Trust me, no one comes out of this looking good. Ray Nagin doesn't. FEMA doesn't, etc.
Well, what are YOU reading now?
Quick question re: Follet’s new book. I have it, and I have been waiting to reread Pilars first (it has been ten or twelve years). Any reason to read Pillars again first? or should I just dive into World without End with a hazy memory of Pillars?
Just finished
“Crashing Through” - Robert Kurson
“Wonderful Tonight” - Pattie Boyd
“Clapton: The Autobiography” - Eric Clapton
Just starting
“The Looming Tower” - Lawrence Wright
Oh my...
Did I “deface” this thread?
And here I was thinking this was just another web forum and not a work of art worthy of the Louvre.
Please feel free to erase the mustache on this otherwise perfect painting...
Jean Shepherd?
You could shoot your eye out.
Edward R. Tufte.
Can’t see that name without thinking of his essay “Powerpoint is Evil”.
The Road to Serfdom (abridged online version)
By F. A. Hayak.
I just finished My Grandfather’s Son. Excellent.
I have found that I cannot doze off while I am reading it as I might do with other books. It seems as though every paragraph could be fodder for discussion. I hope to finish it tonight so that I can lend it to my mother tomorrow.
In Cold Blood is Capote’s seminal work. Although some critics lambaste it for the less than objective portrayal of Perry Smith, I find that these critics exagerrate/misstate the supposed “tender” relationship between the two.
ON another note-The original flick directed by Richard Brooks with Robert Blake as Perry is superior to the more recent film version of the murders, Capote, which is more concerned with Capote the writer.
I felt the same way!
Not a criticism, but one narrative that I feel he glosses over (and I respect his need for privacy on the matter) is the reason for his failed relationship with his first wife.
“Forever Odd” by Dean Koontz
I started out by reading the Smoke Jensen books. In one he said that if one lawyer lived in a town, he starved but if another one moved in, both got rich. He sure was a conservative writer who had his own ideas about justice. If anyone has not read the Ashes books, you owe it to yourself to read them starting with Out of the Ashes. It sets the stage for all of the others.

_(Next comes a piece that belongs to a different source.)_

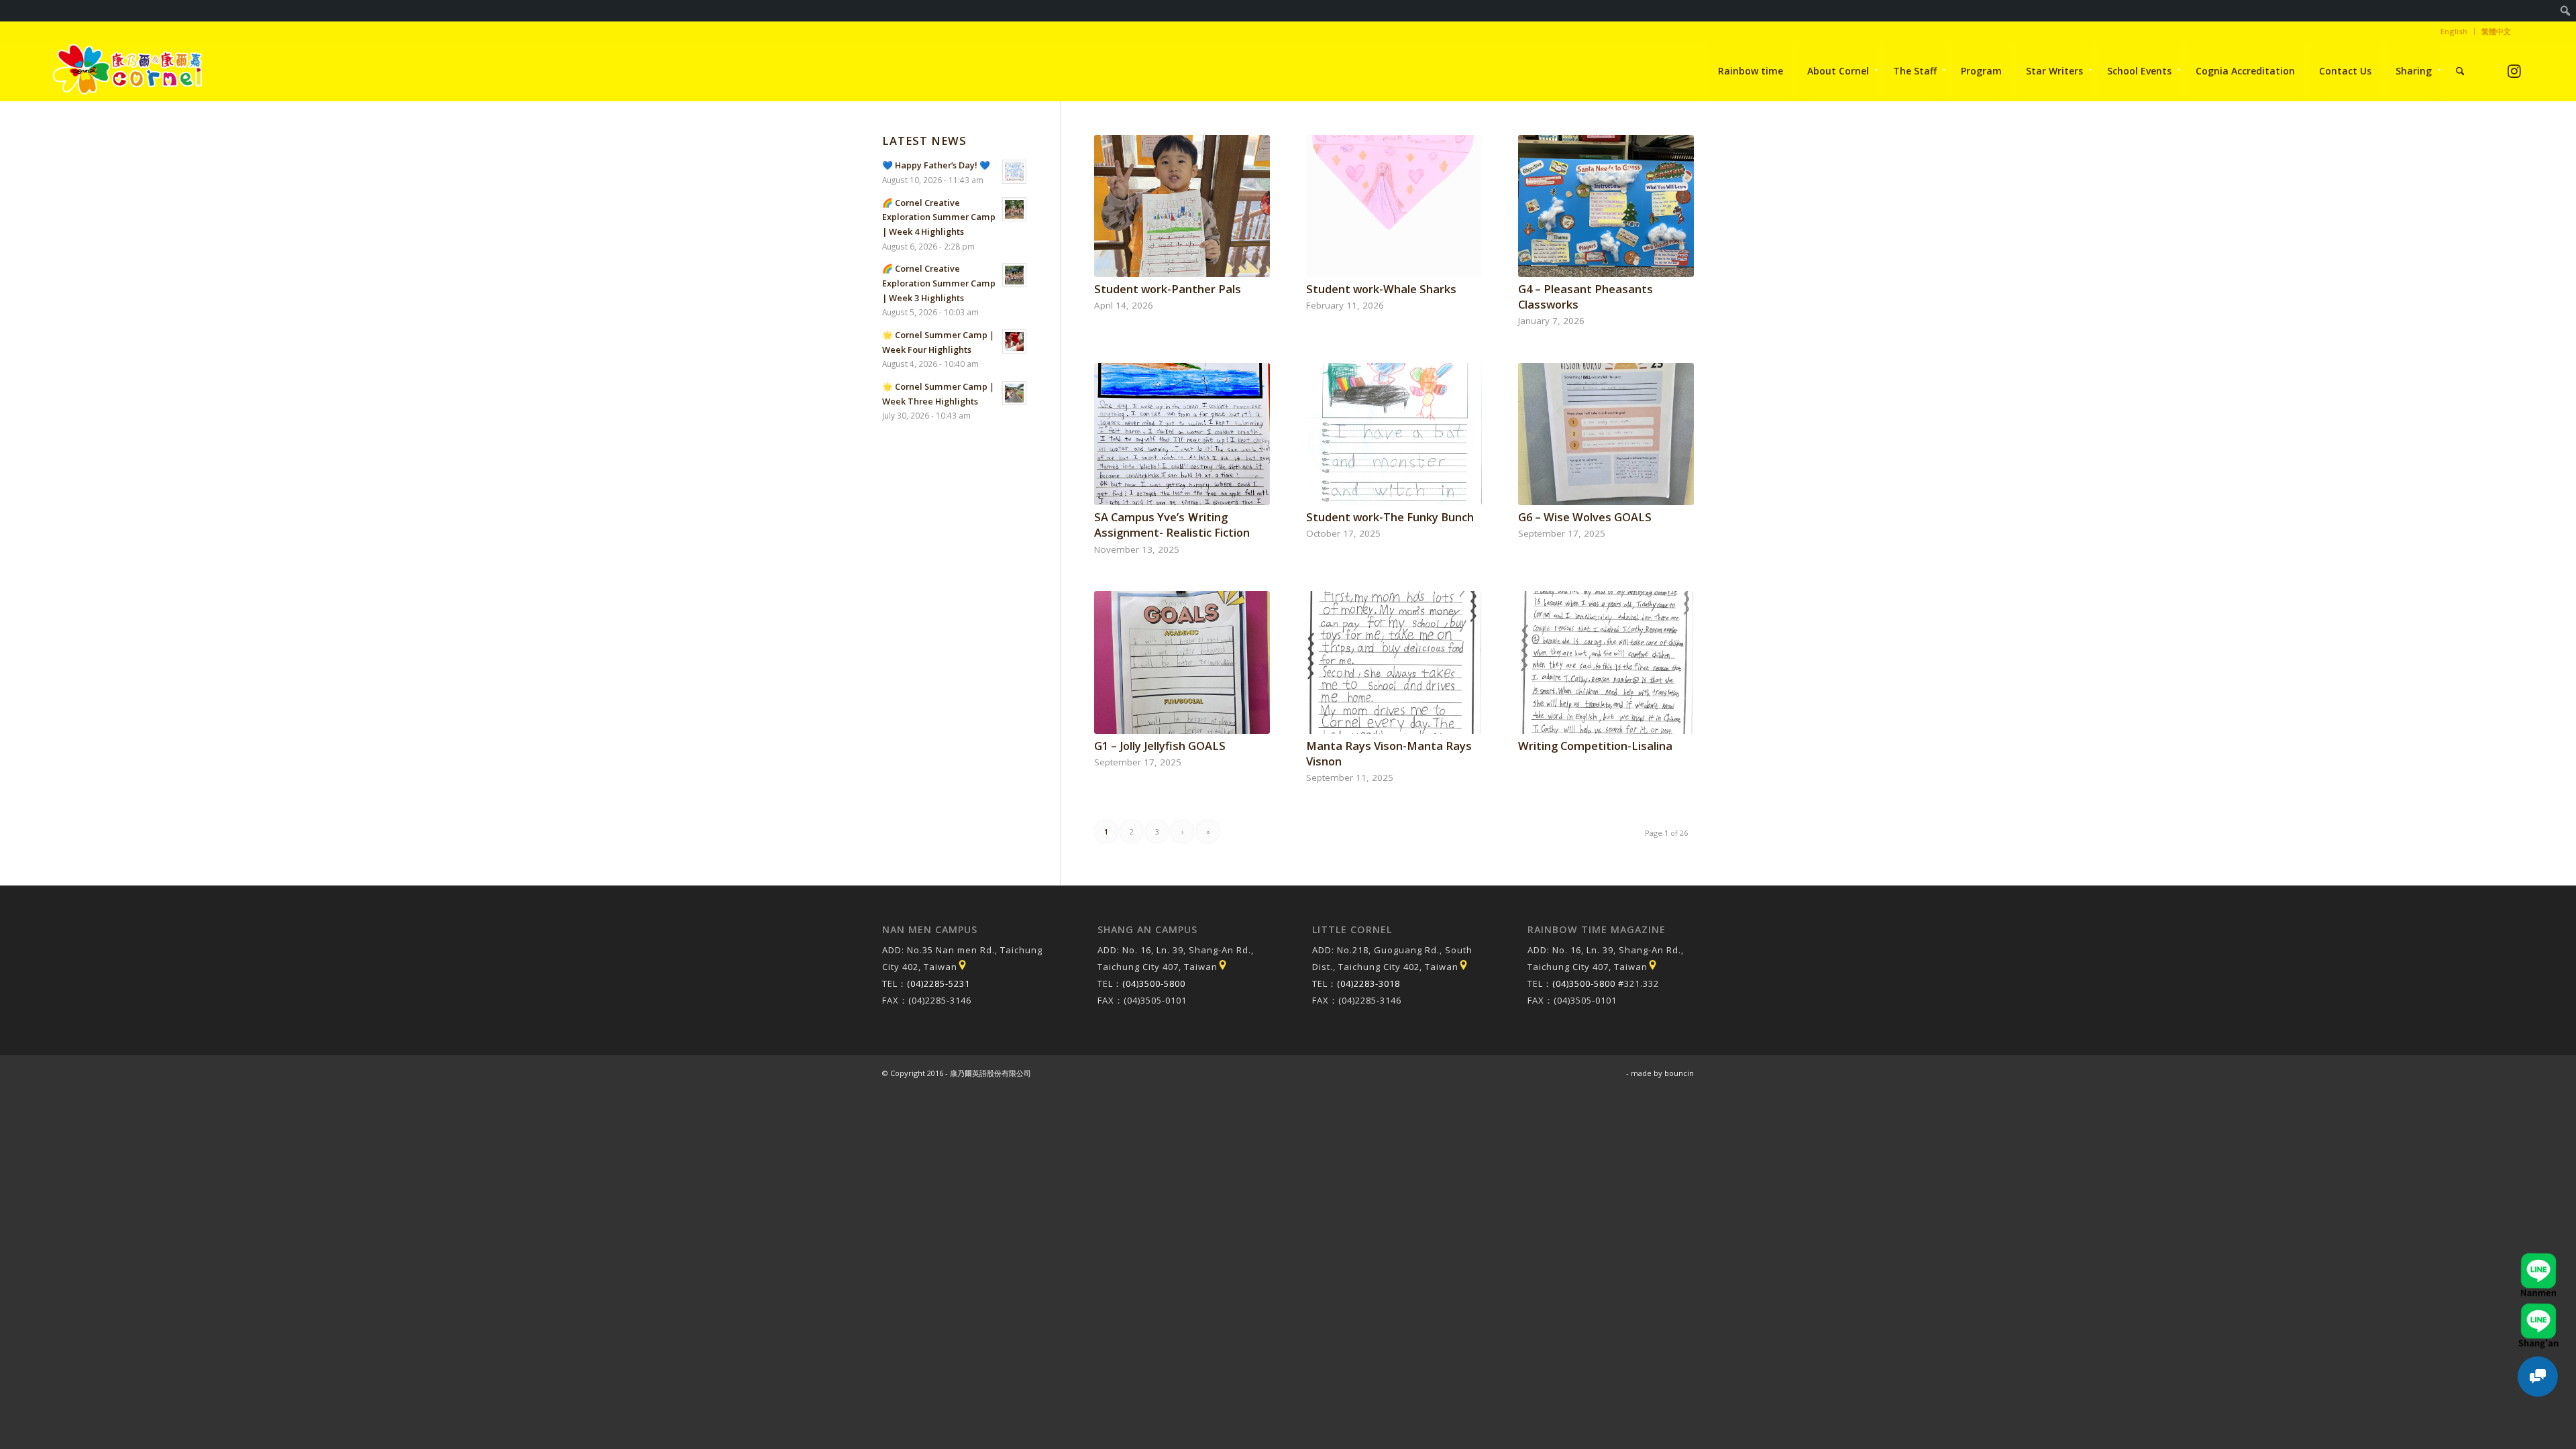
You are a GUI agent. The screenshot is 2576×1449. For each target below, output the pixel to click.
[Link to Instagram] (2515, 71)
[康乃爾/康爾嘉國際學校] (128, 71)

Presently I am reading "Out There" by Diane Fanning, the only book I have found on Lisa Nowak.
Next in line is "Power to the People" by Laura Ingraham.
Nah, I wouldn’t go back and read Pillars again, the new book stands on its own. It is a good book though.
No, he kills! lol
Just finished one non-fiction book: Ex-Friends by Norman Podhoretz and one fiction: The Time Traveler’s Wife by Audrey Niffenegger. They were both very good and I recommend them. Now I’m catching up on my Chronicles magazines as I’m two months behind.
“Fooled by Randomness” by Nassim Nicholas Taleb.
Worth reading. Just finished it about a month ago.